(Items from a dataset)
Content starts

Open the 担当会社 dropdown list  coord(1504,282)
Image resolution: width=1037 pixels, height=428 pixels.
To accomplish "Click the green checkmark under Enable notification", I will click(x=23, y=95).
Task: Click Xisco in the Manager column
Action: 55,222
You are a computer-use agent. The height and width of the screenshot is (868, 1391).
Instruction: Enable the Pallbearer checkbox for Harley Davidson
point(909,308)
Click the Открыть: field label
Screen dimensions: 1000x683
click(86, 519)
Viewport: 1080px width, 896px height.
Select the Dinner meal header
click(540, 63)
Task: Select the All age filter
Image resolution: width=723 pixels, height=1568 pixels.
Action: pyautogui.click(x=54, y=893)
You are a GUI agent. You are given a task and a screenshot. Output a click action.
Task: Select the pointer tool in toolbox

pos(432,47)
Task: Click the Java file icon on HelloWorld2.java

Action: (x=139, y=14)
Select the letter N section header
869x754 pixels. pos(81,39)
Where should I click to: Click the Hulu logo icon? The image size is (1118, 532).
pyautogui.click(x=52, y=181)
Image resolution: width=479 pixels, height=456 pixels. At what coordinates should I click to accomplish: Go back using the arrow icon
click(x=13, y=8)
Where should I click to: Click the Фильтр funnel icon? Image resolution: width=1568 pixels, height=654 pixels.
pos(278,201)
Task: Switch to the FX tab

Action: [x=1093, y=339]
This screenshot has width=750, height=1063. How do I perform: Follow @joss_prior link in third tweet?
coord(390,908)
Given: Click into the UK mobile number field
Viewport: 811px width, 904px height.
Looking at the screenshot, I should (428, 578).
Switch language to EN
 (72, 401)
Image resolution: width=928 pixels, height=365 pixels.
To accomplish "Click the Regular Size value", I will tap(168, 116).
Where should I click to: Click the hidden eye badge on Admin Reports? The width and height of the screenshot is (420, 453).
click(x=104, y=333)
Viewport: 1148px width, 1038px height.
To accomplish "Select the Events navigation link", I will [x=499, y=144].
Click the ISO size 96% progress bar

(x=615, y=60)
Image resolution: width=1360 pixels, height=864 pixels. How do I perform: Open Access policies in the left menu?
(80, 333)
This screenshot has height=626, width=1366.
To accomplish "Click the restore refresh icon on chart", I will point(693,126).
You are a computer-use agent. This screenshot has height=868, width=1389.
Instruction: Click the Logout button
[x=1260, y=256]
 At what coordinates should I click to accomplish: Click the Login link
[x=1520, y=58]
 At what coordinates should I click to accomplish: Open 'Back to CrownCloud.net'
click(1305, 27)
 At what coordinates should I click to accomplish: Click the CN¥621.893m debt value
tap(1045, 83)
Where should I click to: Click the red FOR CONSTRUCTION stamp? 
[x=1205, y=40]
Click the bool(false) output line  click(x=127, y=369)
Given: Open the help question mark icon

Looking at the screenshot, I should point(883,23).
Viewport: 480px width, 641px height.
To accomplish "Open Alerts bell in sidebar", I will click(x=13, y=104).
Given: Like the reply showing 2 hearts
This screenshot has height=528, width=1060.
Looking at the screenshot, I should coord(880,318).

Content ends

▶ _Description of the task_
Your reply should contain every entry, repeated exactly.

▶ _Exercise answer_
Open the 担当会社 dropdown list  coord(1504,282)
Image resolution: width=1037 pixels, height=428 pixels.
To accomplish "Click the green checkmark under Enable notification", I will click(x=23, y=95).
Task: Click Xisco in the Manager column
Action: 55,222
You are a computer-use agent. The height and width of the screenshot is (868, 1391).
Instruction: Enable the Pallbearer checkbox for Harley Davidson
point(909,308)
Click the Открыть: field label
Screen dimensions: 1000x683
click(86, 519)
Viewport: 1080px width, 896px height.
Select the Dinner meal header
click(540, 63)
Task: Select the All age filter
Image resolution: width=723 pixels, height=1568 pixels.
Action: pyautogui.click(x=54, y=893)
You are a GUI agent. You are given a task and a screenshot. Output a click action.
Task: Select the pointer tool in toolbox

pos(432,47)
Task: Click the Java file icon on HelloWorld2.java

Action: (x=139, y=14)
Select the letter N section header
869x754 pixels. pos(81,39)
Where should I click to: Click the Hulu logo icon? The image size is (1118, 532).
pyautogui.click(x=52, y=181)
Image resolution: width=479 pixels, height=456 pixels. At what coordinates should I click to accomplish: Go back using the arrow icon
click(x=13, y=8)
Where should I click to: Click the Фильтр funnel icon? Image resolution: width=1568 pixels, height=654 pixels.
pos(278,201)
Task: Switch to the FX tab

Action: [x=1093, y=339]
This screenshot has width=750, height=1063. How do I perform: Follow @joss_prior link in third tweet?
coord(390,908)
Given: Click into the UK mobile number field
Viewport: 811px width, 904px height.
Looking at the screenshot, I should (428, 578).
Switch language to EN
 (72, 401)
Image resolution: width=928 pixels, height=365 pixels.
To accomplish "Click the Regular Size value", I will tap(168, 116).
Where should I click to: Click the hidden eye badge on Admin Reports? The width and height of the screenshot is (420, 453).
click(x=104, y=333)
Viewport: 1148px width, 1038px height.
To accomplish "Select the Events navigation link", I will [x=499, y=144].
Click the ISO size 96% progress bar

(x=615, y=60)
Image resolution: width=1360 pixels, height=864 pixels. How do I perform: Open Access policies in the left menu?
(80, 333)
This screenshot has height=626, width=1366.
To accomplish "Click the restore refresh icon on chart", I will point(693,126).
You are a computer-use agent. This screenshot has height=868, width=1389.
Instruction: Click the Logout button
[x=1260, y=256]
 At what coordinates should I click to accomplish: Click the Login link
[x=1520, y=58]
 At what coordinates should I click to accomplish: Open 'Back to CrownCloud.net'
click(1305, 27)
 At what coordinates should I click to accomplish: Click the CN¥621.893m debt value
tap(1045, 83)
Where should I click to: Click the red FOR CONSTRUCTION stamp? 
[x=1205, y=40]
Click the bool(false) output line  click(x=127, y=369)
Given: Open the help question mark icon

Looking at the screenshot, I should point(883,23).
Viewport: 480px width, 641px height.
To accomplish "Open Alerts bell in sidebar", I will click(x=13, y=104).
Given: Like the reply showing 2 hearts
This screenshot has height=528, width=1060.
Looking at the screenshot, I should coord(880,318).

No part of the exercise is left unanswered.